TASK GOAL —
In the entries that follow, repeat exactly the lines from the one that has "Given: Click the End frame field" through the one that has "You are a computer-use agent. Screen", but omit pictures.
INFORMATION section start
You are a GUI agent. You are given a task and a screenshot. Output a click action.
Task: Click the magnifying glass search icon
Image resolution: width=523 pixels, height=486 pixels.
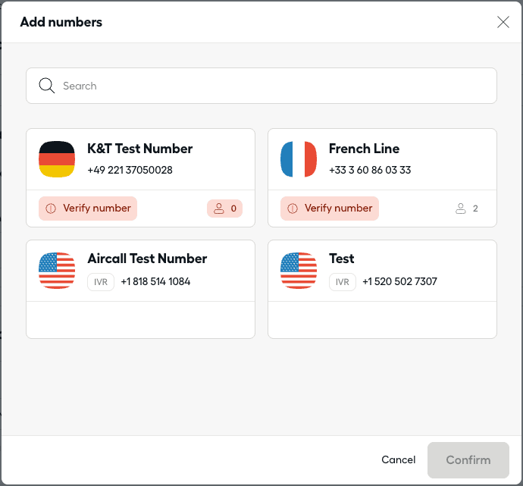click(x=47, y=86)
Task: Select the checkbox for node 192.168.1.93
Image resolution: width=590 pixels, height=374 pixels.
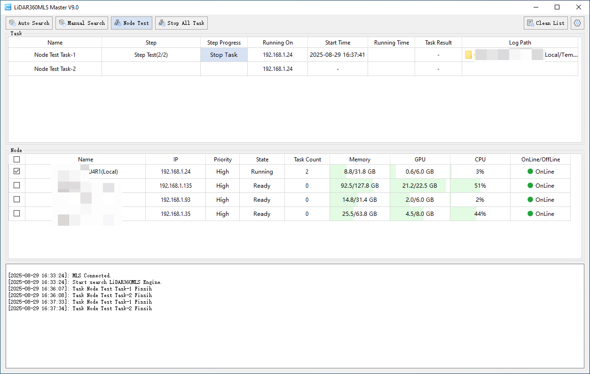Action: pos(17,200)
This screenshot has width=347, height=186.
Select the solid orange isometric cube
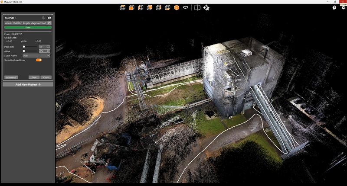click(x=177, y=8)
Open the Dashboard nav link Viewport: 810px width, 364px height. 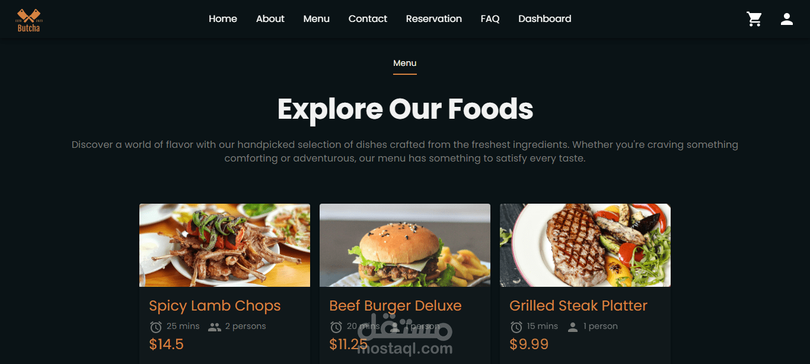pos(545,19)
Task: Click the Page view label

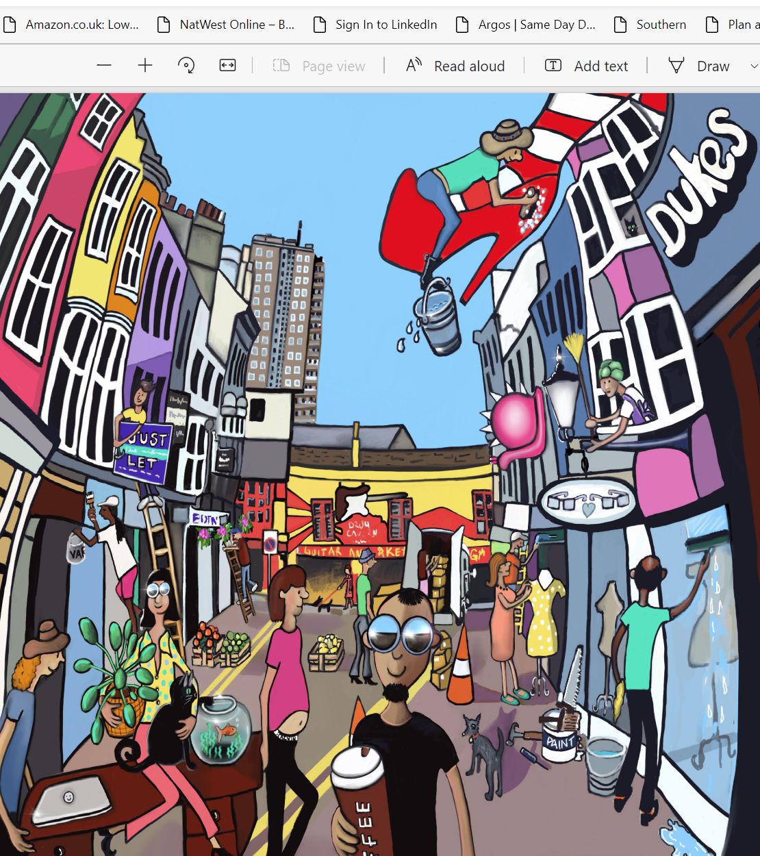Action: point(333,66)
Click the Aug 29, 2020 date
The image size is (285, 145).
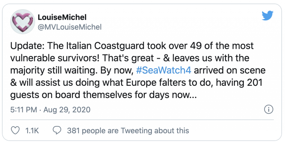pyautogui.click(x=67, y=110)
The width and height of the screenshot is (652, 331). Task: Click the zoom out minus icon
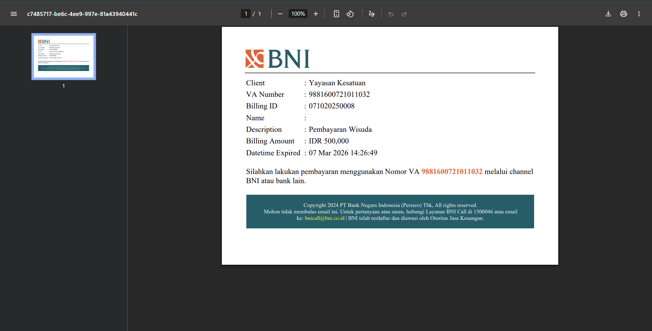tap(280, 14)
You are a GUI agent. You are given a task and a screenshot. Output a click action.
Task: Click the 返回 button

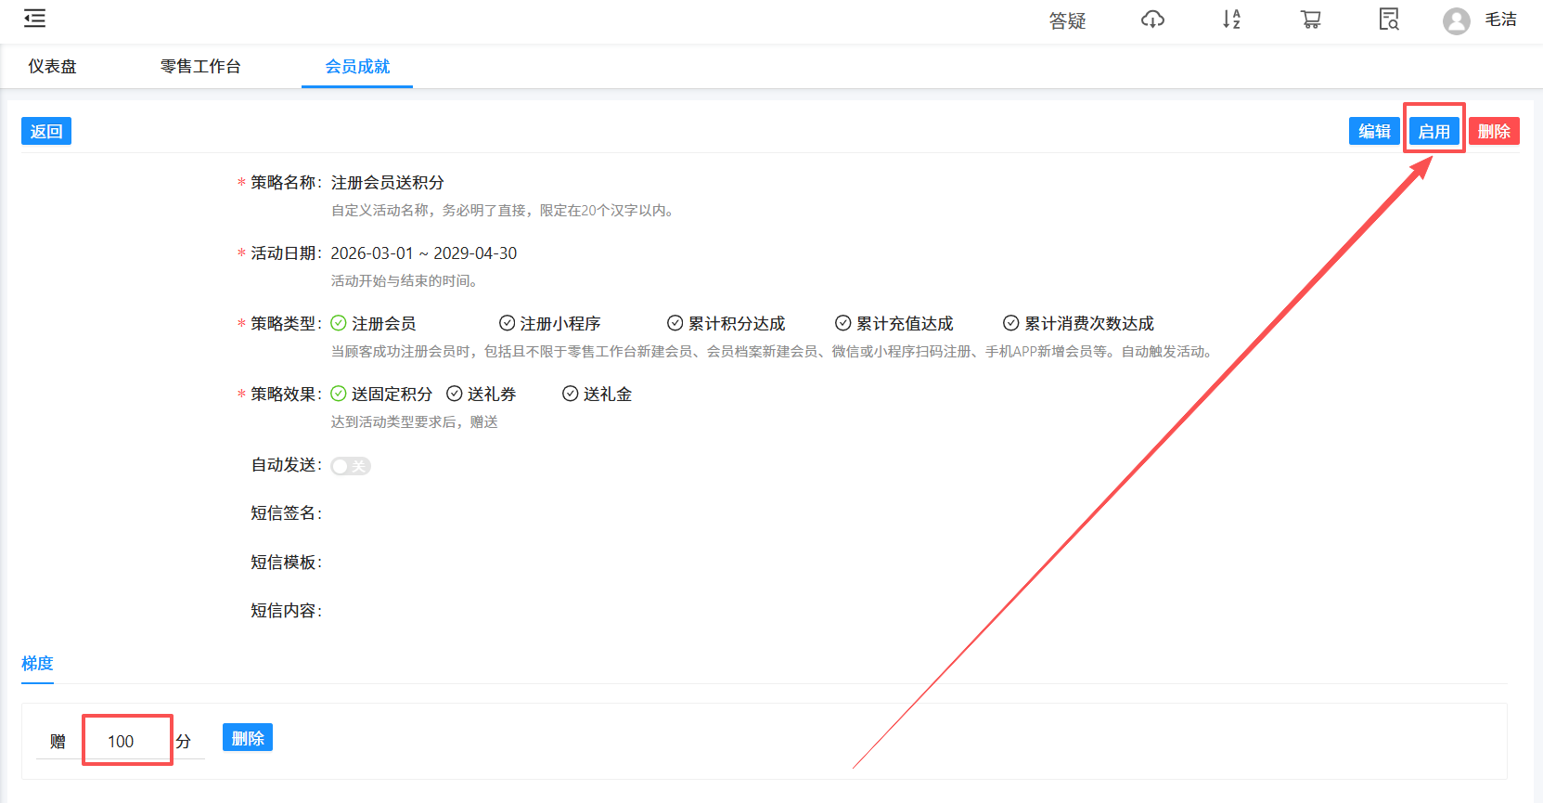tap(46, 131)
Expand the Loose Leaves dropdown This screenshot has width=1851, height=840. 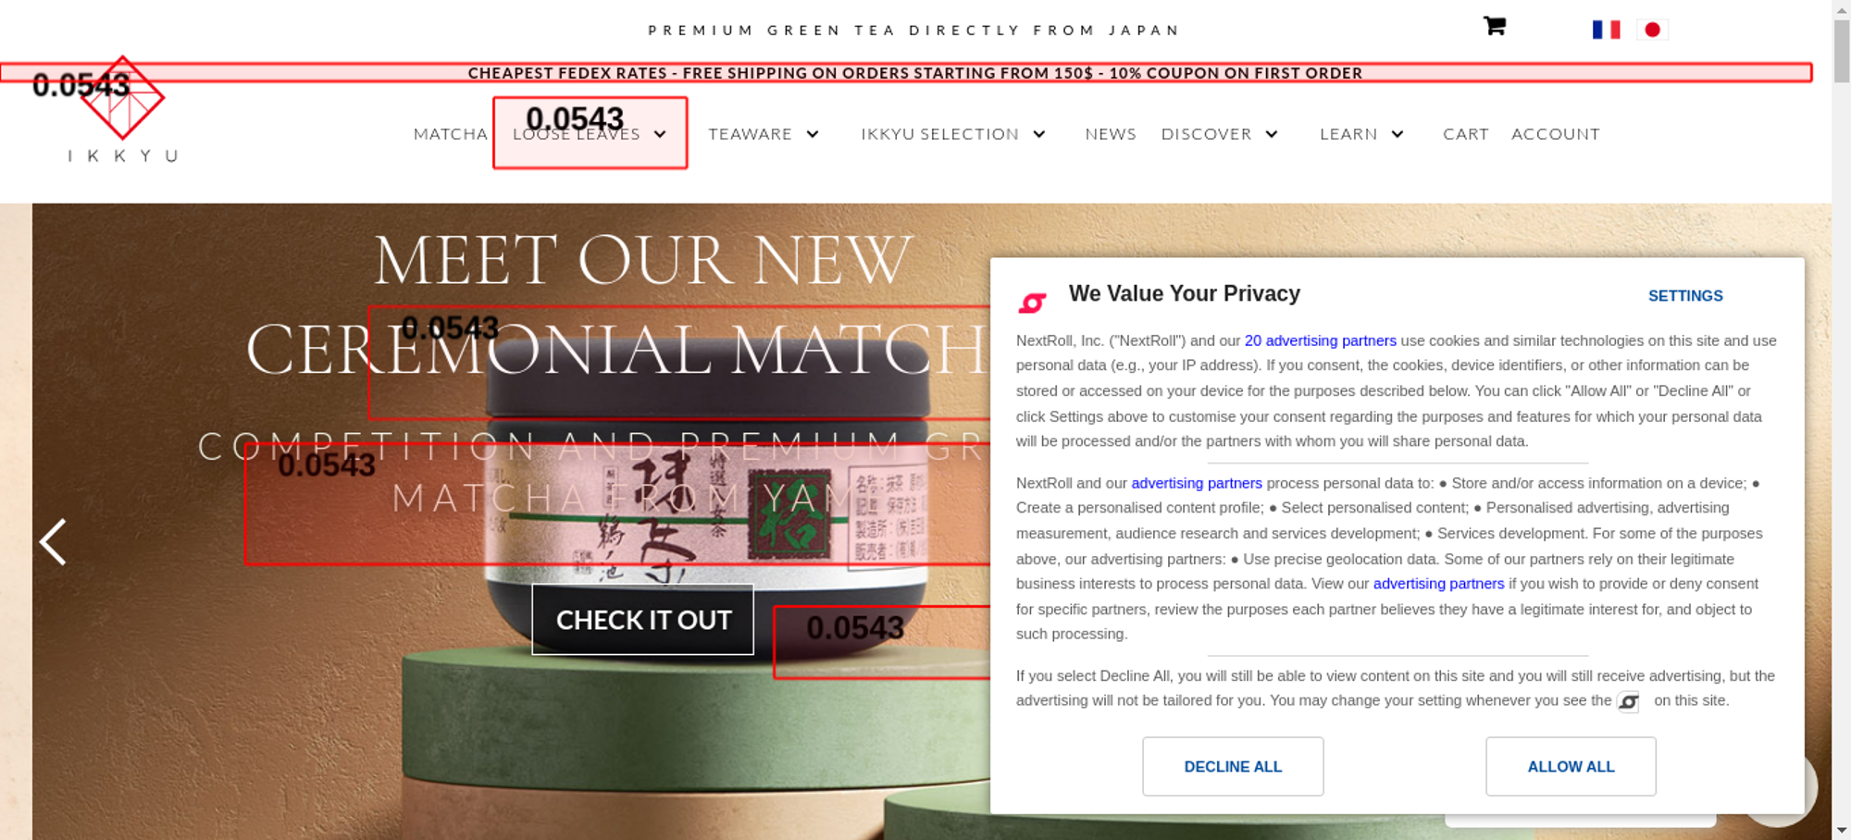coord(590,134)
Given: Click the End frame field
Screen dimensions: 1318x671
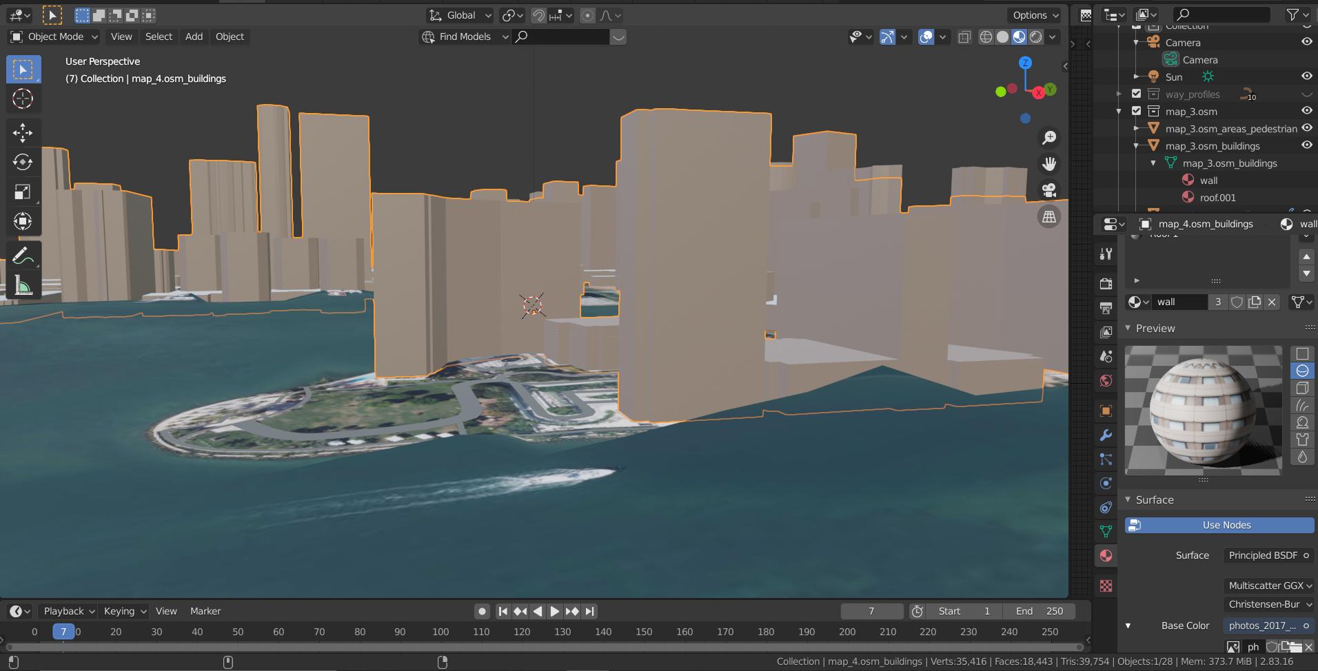Looking at the screenshot, I should (x=1040, y=611).
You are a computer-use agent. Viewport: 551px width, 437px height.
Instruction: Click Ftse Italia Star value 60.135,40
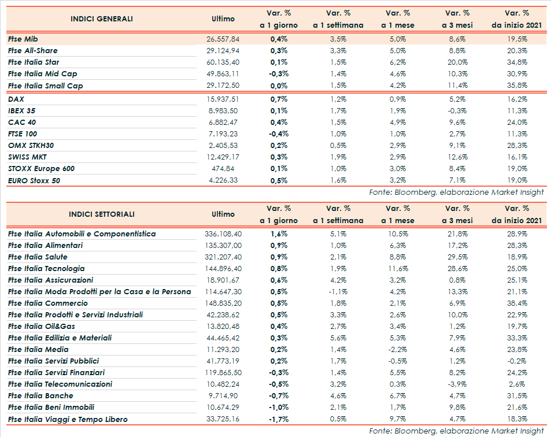223,62
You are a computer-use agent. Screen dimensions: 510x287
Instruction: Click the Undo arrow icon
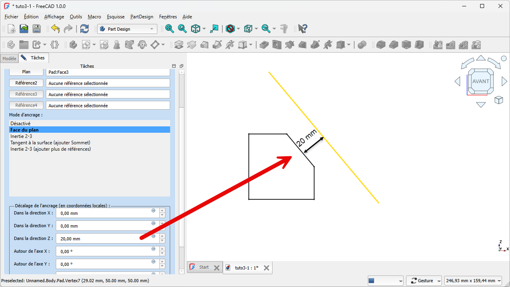pyautogui.click(x=55, y=29)
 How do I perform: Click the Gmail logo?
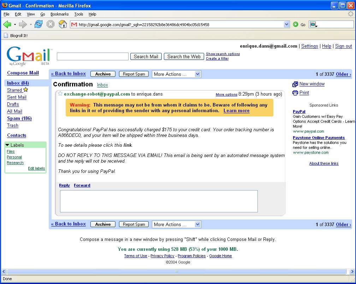29,56
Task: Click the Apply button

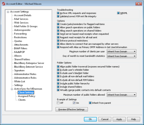Action: pyautogui.click(x=119, y=119)
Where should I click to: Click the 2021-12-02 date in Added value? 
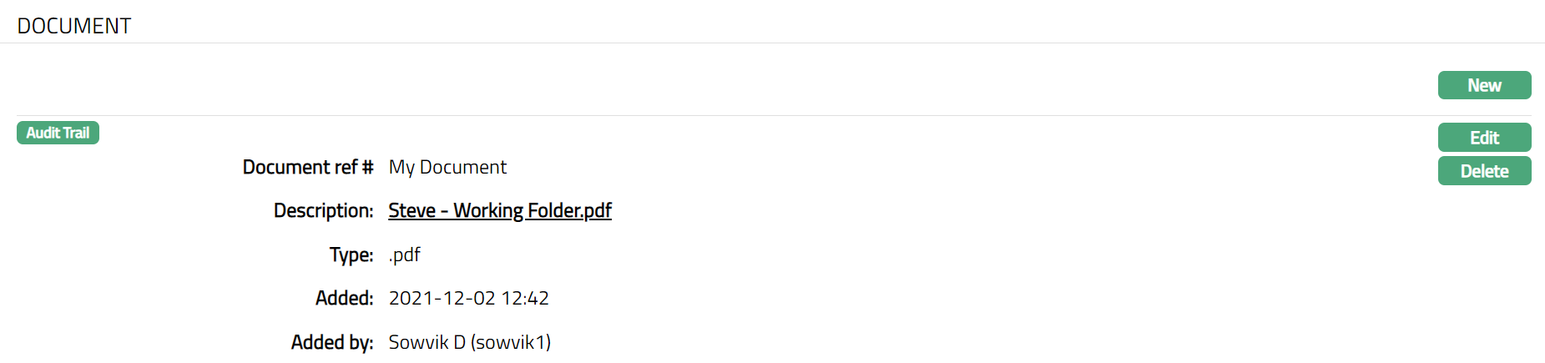442,298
INFORMATION section end
ANSWER FOR THE TASK —
Given: Click the End frame field
Screen dimensions: 1318x671
Looking at the screenshot, I should (x=1040, y=611).
You are a computer-use agent. Viewport: 551px width, 437px height.
Instruction: Click Ftse Italia Star value 60.135,40
223,62
You are a computer-use agent. Screen dimensions: 510x287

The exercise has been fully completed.